> [EXERCISE]
From the entries, copy each line that includes "green".

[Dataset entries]
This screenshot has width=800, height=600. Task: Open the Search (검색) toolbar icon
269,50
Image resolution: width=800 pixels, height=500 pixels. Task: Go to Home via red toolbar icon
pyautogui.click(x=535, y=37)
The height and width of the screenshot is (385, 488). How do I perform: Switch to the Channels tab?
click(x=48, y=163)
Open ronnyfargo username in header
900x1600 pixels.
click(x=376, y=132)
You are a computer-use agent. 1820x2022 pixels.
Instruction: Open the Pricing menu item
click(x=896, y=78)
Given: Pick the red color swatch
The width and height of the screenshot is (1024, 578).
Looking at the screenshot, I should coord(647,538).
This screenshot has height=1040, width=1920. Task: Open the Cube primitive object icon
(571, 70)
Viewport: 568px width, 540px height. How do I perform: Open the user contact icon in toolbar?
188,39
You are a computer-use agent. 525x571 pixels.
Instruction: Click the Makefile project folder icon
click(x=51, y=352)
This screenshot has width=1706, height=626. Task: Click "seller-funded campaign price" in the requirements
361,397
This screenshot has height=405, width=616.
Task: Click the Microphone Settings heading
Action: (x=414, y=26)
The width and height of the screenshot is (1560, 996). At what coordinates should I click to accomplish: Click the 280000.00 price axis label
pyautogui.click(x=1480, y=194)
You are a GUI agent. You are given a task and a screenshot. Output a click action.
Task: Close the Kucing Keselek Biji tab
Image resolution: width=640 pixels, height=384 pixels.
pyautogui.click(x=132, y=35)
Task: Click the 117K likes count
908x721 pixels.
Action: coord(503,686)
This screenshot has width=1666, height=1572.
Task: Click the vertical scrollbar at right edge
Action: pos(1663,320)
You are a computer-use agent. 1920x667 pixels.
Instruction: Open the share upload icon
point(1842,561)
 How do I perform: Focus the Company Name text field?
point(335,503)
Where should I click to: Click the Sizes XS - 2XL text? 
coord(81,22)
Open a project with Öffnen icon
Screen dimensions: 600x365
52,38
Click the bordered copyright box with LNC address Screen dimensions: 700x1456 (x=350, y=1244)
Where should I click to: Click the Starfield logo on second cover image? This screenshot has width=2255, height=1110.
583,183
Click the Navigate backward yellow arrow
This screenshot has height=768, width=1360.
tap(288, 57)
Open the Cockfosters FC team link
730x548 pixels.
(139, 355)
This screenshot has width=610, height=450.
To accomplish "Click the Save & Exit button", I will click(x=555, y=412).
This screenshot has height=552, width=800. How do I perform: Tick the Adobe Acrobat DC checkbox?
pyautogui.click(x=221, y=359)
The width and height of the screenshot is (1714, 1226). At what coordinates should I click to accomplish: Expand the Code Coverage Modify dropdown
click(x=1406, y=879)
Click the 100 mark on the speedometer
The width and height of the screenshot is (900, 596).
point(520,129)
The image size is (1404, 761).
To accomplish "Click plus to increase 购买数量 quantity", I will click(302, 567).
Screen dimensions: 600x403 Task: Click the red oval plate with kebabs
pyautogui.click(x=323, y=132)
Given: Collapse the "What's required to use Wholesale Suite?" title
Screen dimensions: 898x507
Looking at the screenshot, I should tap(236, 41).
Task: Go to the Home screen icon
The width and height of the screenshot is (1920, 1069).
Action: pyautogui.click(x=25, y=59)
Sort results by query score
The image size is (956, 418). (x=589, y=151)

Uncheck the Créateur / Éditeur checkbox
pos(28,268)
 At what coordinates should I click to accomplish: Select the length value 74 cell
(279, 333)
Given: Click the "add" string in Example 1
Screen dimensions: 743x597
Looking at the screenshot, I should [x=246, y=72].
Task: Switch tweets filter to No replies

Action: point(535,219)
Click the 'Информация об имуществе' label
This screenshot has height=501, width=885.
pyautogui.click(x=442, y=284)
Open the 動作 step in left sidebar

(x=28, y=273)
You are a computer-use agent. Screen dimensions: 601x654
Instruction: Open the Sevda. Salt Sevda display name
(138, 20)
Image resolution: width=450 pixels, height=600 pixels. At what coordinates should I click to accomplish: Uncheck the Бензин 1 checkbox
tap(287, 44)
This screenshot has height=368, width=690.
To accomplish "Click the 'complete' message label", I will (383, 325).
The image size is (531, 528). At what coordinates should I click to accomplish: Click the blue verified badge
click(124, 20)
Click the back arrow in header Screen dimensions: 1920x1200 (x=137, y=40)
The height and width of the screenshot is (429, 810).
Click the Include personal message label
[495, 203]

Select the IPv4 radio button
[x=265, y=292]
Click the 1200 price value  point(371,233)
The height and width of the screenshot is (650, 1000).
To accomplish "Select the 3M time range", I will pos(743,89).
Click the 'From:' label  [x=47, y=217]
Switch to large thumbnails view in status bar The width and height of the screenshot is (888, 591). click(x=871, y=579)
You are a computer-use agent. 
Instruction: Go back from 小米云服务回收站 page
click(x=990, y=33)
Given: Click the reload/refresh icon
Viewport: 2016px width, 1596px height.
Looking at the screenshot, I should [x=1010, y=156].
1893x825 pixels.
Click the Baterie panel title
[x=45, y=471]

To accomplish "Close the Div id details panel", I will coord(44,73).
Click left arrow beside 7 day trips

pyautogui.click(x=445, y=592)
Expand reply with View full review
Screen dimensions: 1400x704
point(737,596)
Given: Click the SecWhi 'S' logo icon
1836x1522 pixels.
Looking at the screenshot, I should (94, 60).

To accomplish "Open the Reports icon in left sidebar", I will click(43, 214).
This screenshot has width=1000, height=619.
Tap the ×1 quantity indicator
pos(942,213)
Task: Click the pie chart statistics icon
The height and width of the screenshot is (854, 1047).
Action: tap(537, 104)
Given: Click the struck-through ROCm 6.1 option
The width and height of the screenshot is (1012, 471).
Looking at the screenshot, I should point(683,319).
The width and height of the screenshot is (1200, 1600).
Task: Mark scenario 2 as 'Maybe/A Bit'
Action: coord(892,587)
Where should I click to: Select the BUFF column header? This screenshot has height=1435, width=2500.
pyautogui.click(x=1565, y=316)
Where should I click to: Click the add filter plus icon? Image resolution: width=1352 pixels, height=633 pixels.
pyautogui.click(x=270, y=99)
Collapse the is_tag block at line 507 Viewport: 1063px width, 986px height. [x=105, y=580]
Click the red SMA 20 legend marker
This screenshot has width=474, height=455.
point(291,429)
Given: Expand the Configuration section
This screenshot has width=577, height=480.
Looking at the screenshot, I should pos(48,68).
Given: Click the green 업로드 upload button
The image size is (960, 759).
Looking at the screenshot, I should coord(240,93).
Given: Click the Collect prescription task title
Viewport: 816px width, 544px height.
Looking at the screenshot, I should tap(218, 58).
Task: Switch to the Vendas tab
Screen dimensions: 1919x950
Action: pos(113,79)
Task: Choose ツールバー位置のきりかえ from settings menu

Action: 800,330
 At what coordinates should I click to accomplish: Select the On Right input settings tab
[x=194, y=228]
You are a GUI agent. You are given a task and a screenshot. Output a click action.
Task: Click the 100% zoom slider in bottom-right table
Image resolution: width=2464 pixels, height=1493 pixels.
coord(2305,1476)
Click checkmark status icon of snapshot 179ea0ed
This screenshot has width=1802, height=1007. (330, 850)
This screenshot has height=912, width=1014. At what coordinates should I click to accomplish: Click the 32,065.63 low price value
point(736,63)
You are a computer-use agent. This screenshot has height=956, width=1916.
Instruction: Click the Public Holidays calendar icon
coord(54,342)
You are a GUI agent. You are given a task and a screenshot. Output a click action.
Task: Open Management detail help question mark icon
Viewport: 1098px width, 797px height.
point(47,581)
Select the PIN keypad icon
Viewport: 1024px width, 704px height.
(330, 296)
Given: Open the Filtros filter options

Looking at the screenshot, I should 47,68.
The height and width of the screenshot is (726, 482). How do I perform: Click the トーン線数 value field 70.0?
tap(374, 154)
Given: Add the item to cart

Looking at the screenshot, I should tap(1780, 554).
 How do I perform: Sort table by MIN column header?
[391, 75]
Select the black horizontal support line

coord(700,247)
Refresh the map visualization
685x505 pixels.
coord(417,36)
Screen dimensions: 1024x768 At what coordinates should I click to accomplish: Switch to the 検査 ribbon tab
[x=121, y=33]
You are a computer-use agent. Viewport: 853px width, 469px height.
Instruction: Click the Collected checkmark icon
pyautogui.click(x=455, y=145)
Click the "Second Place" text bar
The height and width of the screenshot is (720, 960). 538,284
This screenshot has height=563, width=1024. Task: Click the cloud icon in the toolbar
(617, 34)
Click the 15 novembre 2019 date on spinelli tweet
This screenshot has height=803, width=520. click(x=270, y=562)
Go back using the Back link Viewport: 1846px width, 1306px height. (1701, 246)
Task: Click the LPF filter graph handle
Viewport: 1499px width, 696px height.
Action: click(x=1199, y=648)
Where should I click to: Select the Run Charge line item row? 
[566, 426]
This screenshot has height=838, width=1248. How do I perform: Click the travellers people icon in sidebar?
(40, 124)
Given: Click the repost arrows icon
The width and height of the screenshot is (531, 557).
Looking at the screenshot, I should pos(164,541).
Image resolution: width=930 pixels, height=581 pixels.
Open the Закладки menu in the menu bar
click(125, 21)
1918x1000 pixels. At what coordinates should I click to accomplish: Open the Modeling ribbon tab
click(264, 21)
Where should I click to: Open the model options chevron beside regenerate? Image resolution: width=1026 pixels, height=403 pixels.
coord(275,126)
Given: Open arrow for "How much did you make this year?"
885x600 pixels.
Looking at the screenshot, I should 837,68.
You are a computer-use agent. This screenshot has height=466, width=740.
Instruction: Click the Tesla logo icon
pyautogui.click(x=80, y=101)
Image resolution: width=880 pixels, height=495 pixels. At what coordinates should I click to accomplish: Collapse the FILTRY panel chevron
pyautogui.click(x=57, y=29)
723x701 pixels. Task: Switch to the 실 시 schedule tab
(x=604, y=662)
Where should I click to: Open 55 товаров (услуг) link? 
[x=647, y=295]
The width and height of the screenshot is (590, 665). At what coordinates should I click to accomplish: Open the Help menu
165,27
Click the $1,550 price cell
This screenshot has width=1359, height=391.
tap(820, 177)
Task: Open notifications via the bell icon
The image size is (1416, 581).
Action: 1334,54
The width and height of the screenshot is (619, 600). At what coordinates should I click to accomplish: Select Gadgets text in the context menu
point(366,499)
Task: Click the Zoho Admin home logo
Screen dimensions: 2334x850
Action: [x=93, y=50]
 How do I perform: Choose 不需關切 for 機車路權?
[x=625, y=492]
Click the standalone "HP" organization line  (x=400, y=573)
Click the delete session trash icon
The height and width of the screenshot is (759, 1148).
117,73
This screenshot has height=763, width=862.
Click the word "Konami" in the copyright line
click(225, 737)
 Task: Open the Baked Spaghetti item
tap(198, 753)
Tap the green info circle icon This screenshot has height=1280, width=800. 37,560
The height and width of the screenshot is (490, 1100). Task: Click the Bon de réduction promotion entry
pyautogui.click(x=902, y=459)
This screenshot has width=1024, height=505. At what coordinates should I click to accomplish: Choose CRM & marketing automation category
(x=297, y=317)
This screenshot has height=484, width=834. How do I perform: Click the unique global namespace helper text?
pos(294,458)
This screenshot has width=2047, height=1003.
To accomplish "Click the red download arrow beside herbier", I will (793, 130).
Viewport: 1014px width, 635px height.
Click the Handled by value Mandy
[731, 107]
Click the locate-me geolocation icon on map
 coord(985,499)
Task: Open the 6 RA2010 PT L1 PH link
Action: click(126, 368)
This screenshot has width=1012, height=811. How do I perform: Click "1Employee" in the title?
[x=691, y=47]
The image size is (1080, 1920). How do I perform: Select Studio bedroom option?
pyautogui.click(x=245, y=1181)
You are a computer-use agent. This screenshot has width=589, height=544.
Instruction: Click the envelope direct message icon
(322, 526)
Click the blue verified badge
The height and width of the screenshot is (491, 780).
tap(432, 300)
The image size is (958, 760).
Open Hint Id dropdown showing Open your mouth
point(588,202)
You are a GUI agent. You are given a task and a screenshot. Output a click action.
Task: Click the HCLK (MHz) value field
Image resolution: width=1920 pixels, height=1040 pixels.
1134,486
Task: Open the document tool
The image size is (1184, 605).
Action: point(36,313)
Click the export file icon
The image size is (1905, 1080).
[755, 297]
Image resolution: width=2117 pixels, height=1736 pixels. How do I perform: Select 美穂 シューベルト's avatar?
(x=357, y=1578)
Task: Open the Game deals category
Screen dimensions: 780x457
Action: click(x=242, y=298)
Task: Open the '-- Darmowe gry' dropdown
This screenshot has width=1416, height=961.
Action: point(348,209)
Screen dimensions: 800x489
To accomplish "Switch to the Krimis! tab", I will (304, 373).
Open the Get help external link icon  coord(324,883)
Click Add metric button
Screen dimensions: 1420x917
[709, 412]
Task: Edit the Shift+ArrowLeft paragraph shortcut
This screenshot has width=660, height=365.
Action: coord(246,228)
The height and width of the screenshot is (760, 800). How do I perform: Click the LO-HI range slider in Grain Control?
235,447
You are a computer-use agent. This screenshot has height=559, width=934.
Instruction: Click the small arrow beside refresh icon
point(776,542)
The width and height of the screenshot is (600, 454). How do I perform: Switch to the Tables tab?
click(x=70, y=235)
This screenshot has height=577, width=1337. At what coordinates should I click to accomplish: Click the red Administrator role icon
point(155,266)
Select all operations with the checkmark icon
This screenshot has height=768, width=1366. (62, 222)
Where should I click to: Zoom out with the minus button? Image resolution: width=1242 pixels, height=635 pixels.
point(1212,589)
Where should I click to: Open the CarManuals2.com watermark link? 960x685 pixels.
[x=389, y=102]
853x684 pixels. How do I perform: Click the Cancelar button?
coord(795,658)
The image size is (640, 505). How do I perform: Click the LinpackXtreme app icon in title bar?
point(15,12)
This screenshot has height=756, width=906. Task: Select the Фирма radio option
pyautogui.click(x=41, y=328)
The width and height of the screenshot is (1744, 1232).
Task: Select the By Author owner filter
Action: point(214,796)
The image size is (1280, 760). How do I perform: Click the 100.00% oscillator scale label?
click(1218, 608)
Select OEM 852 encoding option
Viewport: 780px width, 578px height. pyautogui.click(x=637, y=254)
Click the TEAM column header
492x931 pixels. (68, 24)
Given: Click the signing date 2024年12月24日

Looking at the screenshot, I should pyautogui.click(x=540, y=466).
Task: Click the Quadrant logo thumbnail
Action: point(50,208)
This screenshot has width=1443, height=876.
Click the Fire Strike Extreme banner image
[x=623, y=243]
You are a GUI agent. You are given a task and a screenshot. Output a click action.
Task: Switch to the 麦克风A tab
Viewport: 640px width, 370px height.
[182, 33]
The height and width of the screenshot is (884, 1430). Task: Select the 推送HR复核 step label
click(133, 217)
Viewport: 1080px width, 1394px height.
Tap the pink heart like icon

> [EXPECTED OUTPUT]
Given: Click the green 업로드 upload button
Tap the green info circle icon This screenshot has height=1280, width=800. 37,560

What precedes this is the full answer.